Workbook

  • You can run the code in these slides by opening 01-introduction-to-r.R and following along.
  • ALL of the code you see on the screen today is in your workbook.
  • You will learn more if you see the code run for yourself.
    • This is technically an untested hypothesis. Sorry.

Learning Objectives

  • RStudio
  • R Semantics, Structure, Etc.
  • Getting Help
  • Atomic Data Types
  • Vectors

First Steps In R

To Start RStudio

  • Click on the RStudio icon.
  • Open the R Script you would like to run: 01-introduction-to-r.R
  • Sink a very large boat. (Not technically necessary.)


Questions

  • Is anyone NOT using RStudio today?
  • Does anyone need help getting RStudio / R to start?

RStudio: Screenshot 1

RStudio: Screenshot 2

Two ways to run code:

REPL



R Scripts





An Overly Complicated Calculator

  • R is a great calculator.
  • PLEASE tell us know if you can't find this code in the
    01-introduction-to-r.R workbook.
  • Now that you have found it - You try it!
## You can use R as an over-powered calculator.
## Type the following into the REPL console or run them from the
## 01-introduction-to-r.R script.

1 + 1

sqrt(9)             ## sqrt() is a function.

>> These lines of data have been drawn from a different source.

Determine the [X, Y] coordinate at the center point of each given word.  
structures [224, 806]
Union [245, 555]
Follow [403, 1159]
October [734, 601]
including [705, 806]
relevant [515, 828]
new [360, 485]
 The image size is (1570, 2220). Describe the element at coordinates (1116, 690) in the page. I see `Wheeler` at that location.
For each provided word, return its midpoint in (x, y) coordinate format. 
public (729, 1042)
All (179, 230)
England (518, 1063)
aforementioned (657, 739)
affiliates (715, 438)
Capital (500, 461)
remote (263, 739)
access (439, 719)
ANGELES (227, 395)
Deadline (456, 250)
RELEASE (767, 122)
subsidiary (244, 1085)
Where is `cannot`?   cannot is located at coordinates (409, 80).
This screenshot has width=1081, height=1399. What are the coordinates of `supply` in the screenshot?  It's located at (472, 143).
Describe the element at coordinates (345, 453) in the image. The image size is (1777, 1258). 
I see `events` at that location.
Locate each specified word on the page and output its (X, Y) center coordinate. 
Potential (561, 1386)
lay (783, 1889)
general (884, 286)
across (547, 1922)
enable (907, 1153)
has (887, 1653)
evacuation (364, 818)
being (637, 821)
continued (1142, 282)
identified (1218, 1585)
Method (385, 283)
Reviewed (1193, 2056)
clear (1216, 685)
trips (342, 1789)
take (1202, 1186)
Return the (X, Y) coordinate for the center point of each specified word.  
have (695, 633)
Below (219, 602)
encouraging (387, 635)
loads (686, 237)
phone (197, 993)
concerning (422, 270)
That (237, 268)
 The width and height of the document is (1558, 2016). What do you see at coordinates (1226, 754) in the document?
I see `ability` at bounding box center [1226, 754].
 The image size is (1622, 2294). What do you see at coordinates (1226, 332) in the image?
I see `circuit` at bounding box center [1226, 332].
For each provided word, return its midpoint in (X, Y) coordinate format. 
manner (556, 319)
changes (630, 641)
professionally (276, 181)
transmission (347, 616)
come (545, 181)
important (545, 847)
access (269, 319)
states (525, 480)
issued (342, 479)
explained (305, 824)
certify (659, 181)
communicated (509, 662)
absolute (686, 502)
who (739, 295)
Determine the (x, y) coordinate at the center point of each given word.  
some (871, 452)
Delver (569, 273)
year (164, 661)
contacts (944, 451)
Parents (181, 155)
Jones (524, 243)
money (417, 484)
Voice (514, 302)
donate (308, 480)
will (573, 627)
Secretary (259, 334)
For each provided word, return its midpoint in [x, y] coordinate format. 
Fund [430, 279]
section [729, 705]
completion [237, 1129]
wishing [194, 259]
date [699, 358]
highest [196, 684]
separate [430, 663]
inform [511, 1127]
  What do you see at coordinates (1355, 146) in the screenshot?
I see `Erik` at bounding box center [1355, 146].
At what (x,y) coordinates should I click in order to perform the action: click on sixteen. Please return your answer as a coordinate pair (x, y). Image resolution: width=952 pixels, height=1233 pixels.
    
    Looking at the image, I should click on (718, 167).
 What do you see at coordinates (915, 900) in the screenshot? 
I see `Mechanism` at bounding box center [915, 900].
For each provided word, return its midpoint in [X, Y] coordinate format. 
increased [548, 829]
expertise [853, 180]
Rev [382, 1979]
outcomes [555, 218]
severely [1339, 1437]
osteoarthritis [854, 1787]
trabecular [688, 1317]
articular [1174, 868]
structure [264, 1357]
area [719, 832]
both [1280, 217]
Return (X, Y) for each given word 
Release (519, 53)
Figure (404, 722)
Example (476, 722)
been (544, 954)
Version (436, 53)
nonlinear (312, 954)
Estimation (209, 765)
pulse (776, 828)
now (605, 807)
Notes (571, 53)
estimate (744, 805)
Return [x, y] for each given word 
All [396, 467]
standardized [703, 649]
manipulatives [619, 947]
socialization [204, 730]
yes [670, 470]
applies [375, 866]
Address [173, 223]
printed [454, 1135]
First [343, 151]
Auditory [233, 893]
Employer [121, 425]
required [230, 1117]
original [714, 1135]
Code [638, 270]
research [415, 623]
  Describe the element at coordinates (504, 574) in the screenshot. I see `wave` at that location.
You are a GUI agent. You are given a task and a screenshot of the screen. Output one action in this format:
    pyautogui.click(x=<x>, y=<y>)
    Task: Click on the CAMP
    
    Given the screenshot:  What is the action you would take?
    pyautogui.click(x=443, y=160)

sqrt(1+5+6-3)       ## We can pass values to functions and get results.

Practice: Calculator

This is our first visit from Captain Smith.

## What is the value of (1+2)*(1+1+1) ?

## Write the "equation" here and run it.


Answer:

  • [1] 9

Assignment Operators

NOTE: You should run this code with me.

## The equals sign can be used to assign value to a variable.
a = 1
a

Returns:

  • [1] 1
## But the preferred assignment operator is "<-".
## RStudio Shortcut: [Alt] [-] will insert the R assignment operator.

a <- 1
a

Returns:

  • [1] 1

Practice: Assignment Operator

## Create a variable "sank" and give it a value of "1912".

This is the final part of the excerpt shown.